Chastity is not a no, but a yes. It is a yes to one’s future spouse. It is a yes to the call to true happiness, patience and joy and the authentic giving of oneself to the other. It is a yes to God in desiring to follow his commandments. In a lifestyle of purity, it becomes evermore easier to desire and choose what is good. Jesus tells us that “Blessed are the pure in heart, for they shall see God” (Mt 5:8). I have seen those yearning for meaning and direction in their lives can be enlightened to see that cherishing the gifts that God has given us, even our sexuality, leads to fulfilment. And with all great inventions and designs, the human body too has a manual in order to facilitate its best use. This is called natural law–this in part is the innate sense of good and evil that is automatically ingrained in our conscience and mind from an early age. And when we cherish the great gift of sex that God has given us, remembering the very first command to be fruitful and multiply (Genesis 1:28), we are able to live within marriage the total gift of self.

So when was the last time you heard about chastity from the media? Probably never. In our society the meaning and purpose of sex is greatly misunderstood. Love is deliberately sterilized in marriages for the sake of lust. Lust is pollution against love. It clouds the mind with filth making it incapable of thinking straight. The vision of marriage being free, total, faithful, and fruitful has been challenged and compromised by pre nuptial agreements, same sex unions, and increased co-habitation. These four pillars of marriage have been eroded away in western civilization for the sake of so-called “safe” and “safer” sex, for the convenience of quick divorces, to allegedly avoid discrimination and to emasculate men and de-feminize women by accommodating the culture of death that crushes hearts, minds, and relationships. These are all paths that very few, if any in their heart of hearts consciously desire to travel down.

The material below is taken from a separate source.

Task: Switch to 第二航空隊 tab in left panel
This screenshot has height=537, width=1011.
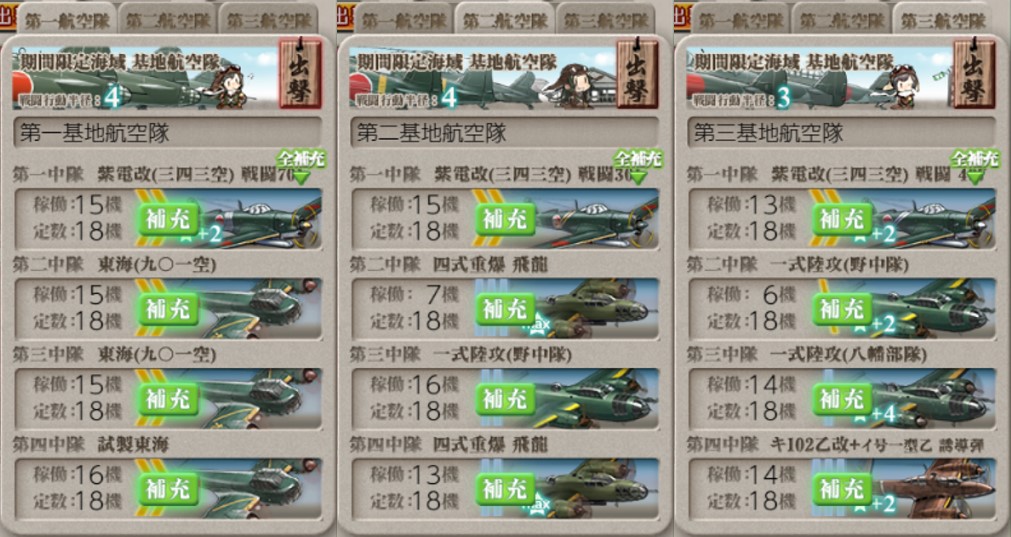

If you love somebody, you will want what is truly in their best interests. If you are going to have non-marital sex, you are going to have to justify how it is in the best interests of a girl to have an increased risk, or exposure to, an unwanted pregnancy, sexually transmitted diseases, single parenthood, abortion, depression, divorce, sterility and poverty–and maybe a broken heart to top it all off. The heritage foundation conducted a study in 1995 of 10,000 women aged between 15 and 44, which showed how early initiation of sexual activity is clearly linked to a wide variety of negative life outcomes and decreased happiness.

A friend recently asked me after meeting his girlfriend on the Catholic Unattached Directory, “How far can you go with a girl?” How far is too far? In the end I had to tell him he was looking at the issue from the wrong perspective. He was interested in how much he could take without crossing the line. And perhaps if he crossed it a couple of times, would it really be such an issue? I told him to imagine that her previous boyfriend was with her, how far would you be willing to see her to go with him, without feeling uneasy? Or perhaps imagine that Jesus and her father are having a conference in the room when you and your girlfriend feeling frisky together. You don’t want to take your girlfriend further away from God. You don’t want to put your relationship in opposition to God’s plans and commands. Then it would be best to contemplate, “how much can I give? Can I give my whole self?” It is only in the full giving of self we truly find ourselves.

And if we know and can firmly establish that cutting out pre-marital sex cuts the odds of sexually transmitted diseases (some of which cause sterility), out of wedlock pregnancy, lowers levels of child and maternal poverty, reduces the probability of abortion and depression [1], increases the likelihood of greater marital stability and greater happiness, then why are we not promoting this message in every school in every country in the world? Why must teenagers be duped a patronizing lie? They are told they can’t really control their sexual desires so they just need to be appeased with latex. This doesn’t fully protect against pregnancy and disease- but rather is a subliminal endorsement of promiscuity. There is no condom for the heart and the soul.